Chen’s team studied two kinds of categorization processes that shoppers use: symmetric and asymmetric. When people use symmetric categorization, they evaluate not only the posted price offered by the competing firms but also numerous other details that are relevant to the full price. They then compare only the categories that prices from both firms fall into. In asymmetric categorization, shoppers compare the recalled price of one firm with the actual price of another. The researchers modeled companies’ behavior when competing for three types of customers: those who do not compare prices; those who do compare prices, but do not perfectly recall the pricing information; and those who compare prices and remember them.

Best Memory Is for Lower Prices

During both symmetric and asymmetric categorization, Chen and colleagues found, shoppers are unlikely to remember exact high prices. Instead, shoppers use their available memory to store specific low prices. Their desire to get a good deal provides the incentive to put their effort into remembering the lower prices.

Shoppers’ inclination to remember lower prices gives firms an incentive to charge more favorable prices.

“We show that if there is a range of possible prices from $1 to $10, then you would allocate more of your memory to the low end, say $1 to $5,” Chen says. “You might remember that the item was $2 at one store and $3 at another store, but from $5 to $10, you would only remember it was about $5, not the exact price.” He comments that the finding is reasonable: “If the price of an item is high, you are less likely to buy it, so why should you go to the bother of remembering the price?”

Shoppers’ inclination to remember lower prices gives firms an incentive to charge more favorable prices, the researchers found. In the model, even small initial improvements in consumers’ memory for prices quickly moved market outcomes toward what they would have been if consumers had perfect recall of prices. When the number of categories was increased by only a few, the result converged to equilibrium pricing choices under perfect memory. There was thus a suggestion in the model that market competition adjusts to the memory limitations of consumers.

“Let’s say you go to a shopping mall, park your car at one end, and go to the store and check out a price,” Chen says. “By the time you get to the other end you don’t remember the price from the first store. You just remember if the price was good or bad, high or low. People get overloaded with information. The companies notice and they react rationally to this information—they set their pricing strategies accordingly.”

According to Chen, previous descriptive studies showed that people do not remember pricing information precisely. Those studies led corporate decision-makers to believe that they had to find ways to remind customers of exact prices.
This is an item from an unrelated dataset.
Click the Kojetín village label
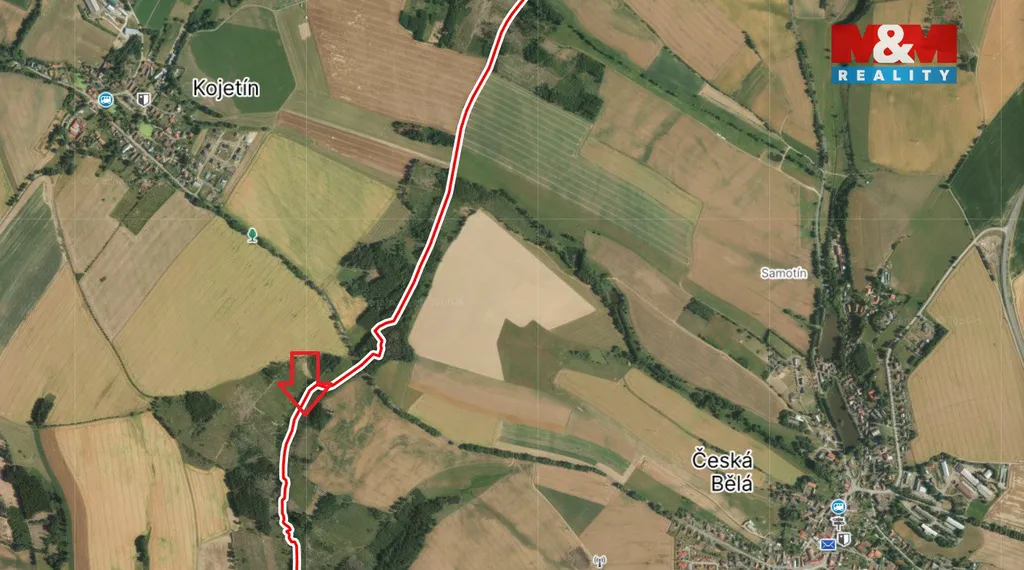 [x=226, y=88]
But the new findings call that assumption into question. “Our research shows that another way to help people is to encourage competition in the marketplace and let market forces compensate. Trying to remind people of the precise price can just result in overload,” Chen says.

Chen says his is the first paper to show that market competition mitigates the negative effects of consumers’ imperfect memories. “The market is very powerful—the computing power of the marketplace and the communication within the marketplace is very powerful. It compensates for the limitations of individual humans. If you feel like you don’t really remember pricing information, don’t worry too much about that. Companies already realize that and compensate for that, so you’re not really going to lose too much even though you can’t exactly remember prices.”

Related reading on Kellogg Insight

Consumers, Cars, and Common Sense: The role of gas prices in American automobile purchases

A (Sales) Taxing Proposition: How Internet sales taxes affect customer behavior

Featured Faculty

Member of the Department of Marketing faculty from 2009 to 2013

About the Writer
Beverly A. Caley, JD is an independent writer based in Corvallis, Ore. who concentrates on business, legal, and science topics.
About the Research

Chen, Yuxin, Ganesh Iyer, and Amit Pazgal. 2010. “Limited Memory, Categorization, and Competition.” Marketing Science. 29(4): 650–670.

Read the original

Most Popular This Week
  1. Can We Take the Doom Out of Scrolling?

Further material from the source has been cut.